We did something called the Singapore Opportunity Index. Some of you may be aware of the American Opportunity Index that I helped develop here. That looked at 1,700 Singaporean companies and revealed a lot of best practices that can be shared amongst Singaporean companies. But they're developing something called a career and skills wallet, so every individual worker will have a documented, verified portfolio of skills to present, the kind of ponderously named National Skills Intelligence Engine.

So they're scraping all the job postings and looking where the arc of development is, and they're using that to power a corporate skills dashboard. They just provide a company to you to see, to literally generate recommendations where you may be falling behind peers, here are the types of things for future opportunities you may want.
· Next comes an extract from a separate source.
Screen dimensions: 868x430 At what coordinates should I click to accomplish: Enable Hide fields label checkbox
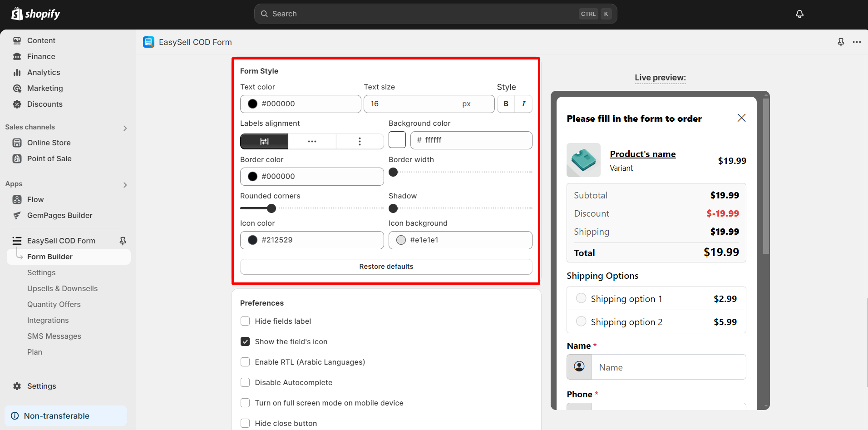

want to be training people in. So I think that gain is secure. But there's, you use the sports metaphor, John, and it's not sure that, to me, that the stadium is sold out.

By which I mean, are people buying into this? And there are two or three warning signs. The first is that a lot of workers actually don't show a lot of ambition to follow up on ideas that are being presented to them, despite the fact that the government provides both a chatbot career navigator called career khaki. In Malay, khaki means my buddy, my amigo, my friend.

Workshops, walk-in centers with career one-on-one counselors available. So the bureaucrats are very much like, everyone ought to want to manage their career to the highest level of accomplishment and earnings they can. A lot of people just aren't so motivated. The second thing is, particularly, Singapore is basically two economies.

It has 4,200 regional headquarters from foreign companies. That's evocative of the, I have a good relationship with the government. But the vast majority of Singaporean businesses are small and medium service enterprises. They're pretty ambivalent about having, for example, income transparency.

They're pretty ambivalent about upskilling workers than go work for an MNC and leave them behind. So it's early innings. This is easily, easily, easily the most ambitious program in the world that I'm familiar with. And as John suggested, I spend a lot of time trying to find good ideas.

And you keep coming back to Singapore. So I'm not betting against them. But even with a whole of government with a hugely competent federal system in Singapore, a national government system in Singapore, it's by no means certain this is going to work relative to its ambitions. And when we were meeting in Singapore, our five-state delegation, the Singapore leaders expressed that to us.

We asked them, they described all of this. But they said, look, we're not sure. Actually, I would say more humility and uncertainty there at the most advanced system than sometimes you hear among folks who are maybe not even as far along, I think, because they've got so attuned to what the challenges are. I know, of course, there are many people who are leading edge in the US, too.

I have one follow-up question for you, Joe, for now, which is on your first point. With all this in place, skills wallets, resources, why do you think some of the same points you're saying are not more motivated? I think many are, for sure. And it's working.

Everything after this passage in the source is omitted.